== PROVIDED DATA
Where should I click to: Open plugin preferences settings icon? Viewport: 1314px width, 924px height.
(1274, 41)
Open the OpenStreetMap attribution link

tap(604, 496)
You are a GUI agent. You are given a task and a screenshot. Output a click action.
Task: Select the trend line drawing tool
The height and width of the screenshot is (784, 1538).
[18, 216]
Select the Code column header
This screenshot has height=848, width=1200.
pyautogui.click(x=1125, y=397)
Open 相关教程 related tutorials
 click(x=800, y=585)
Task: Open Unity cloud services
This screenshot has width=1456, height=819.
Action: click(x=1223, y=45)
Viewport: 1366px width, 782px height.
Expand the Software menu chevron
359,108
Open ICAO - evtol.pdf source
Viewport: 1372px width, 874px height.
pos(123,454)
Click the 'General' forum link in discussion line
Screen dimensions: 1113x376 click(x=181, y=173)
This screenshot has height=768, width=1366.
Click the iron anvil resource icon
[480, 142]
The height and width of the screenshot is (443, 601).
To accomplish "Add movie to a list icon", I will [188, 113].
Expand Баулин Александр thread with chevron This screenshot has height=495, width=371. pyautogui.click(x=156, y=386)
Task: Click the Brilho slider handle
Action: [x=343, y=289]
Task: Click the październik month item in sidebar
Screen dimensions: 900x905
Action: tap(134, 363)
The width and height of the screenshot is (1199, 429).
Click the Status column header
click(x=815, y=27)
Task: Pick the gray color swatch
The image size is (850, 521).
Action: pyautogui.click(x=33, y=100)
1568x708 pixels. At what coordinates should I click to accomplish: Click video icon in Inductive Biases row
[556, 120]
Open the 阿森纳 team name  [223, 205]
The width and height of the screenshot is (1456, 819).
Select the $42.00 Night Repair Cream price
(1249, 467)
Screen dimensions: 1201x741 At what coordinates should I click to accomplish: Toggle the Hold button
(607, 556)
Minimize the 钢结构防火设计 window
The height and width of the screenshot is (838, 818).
====
# TASK PROMPT
Copy out every one of the records above line for line, with no changes.

# EXERCISE RESULT
Where should I click to: Open plugin preferences settings icon? Viewport: 1314px width, 924px height.
(1274, 41)
Open the OpenStreetMap attribution link

tap(604, 496)
You are a GUI agent. You are given a task and a screenshot. Output a click action.
Task: Select the trend line drawing tool
The height and width of the screenshot is (784, 1538).
[18, 216]
Select the Code column header
This screenshot has height=848, width=1200.
pyautogui.click(x=1125, y=397)
Open 相关教程 related tutorials
 click(x=800, y=585)
Task: Open Unity cloud services
This screenshot has width=1456, height=819.
Action: click(x=1223, y=45)
Viewport: 1366px width, 782px height.
Expand the Software menu chevron
359,108
Open ICAO - evtol.pdf source
Viewport: 1372px width, 874px height.
pos(123,454)
Click the 'General' forum link in discussion line
Screen dimensions: 1113x376 click(x=181, y=173)
This screenshot has height=768, width=1366.
Click the iron anvil resource icon
[480, 142]
The height and width of the screenshot is (443, 601).
To accomplish "Add movie to a list icon", I will [188, 113].
Expand Баулин Александр thread with chevron This screenshot has height=495, width=371. pyautogui.click(x=156, y=386)
Task: Click the Brilho slider handle
Action: [x=343, y=289]
Task: Click the październik month item in sidebar
Screen dimensions: 900x905
Action: tap(134, 363)
The width and height of the screenshot is (1199, 429).
Click the Status column header
click(x=815, y=27)
Task: Pick the gray color swatch
The image size is (850, 521).
Action: pyautogui.click(x=33, y=100)
1568x708 pixels. At what coordinates should I click to accomplish: Click video icon in Inductive Biases row
[556, 120]
Open the 阿森纳 team name  [223, 205]
The width and height of the screenshot is (1456, 819).
Select the $42.00 Night Repair Cream price
(1249, 467)
Screen dimensions: 1201x741 At what coordinates should I click to accomplish: Toggle the Hold button
(607, 556)
Minimize the 钢结构防火设计 window
The height and width of the screenshot is (838, 818).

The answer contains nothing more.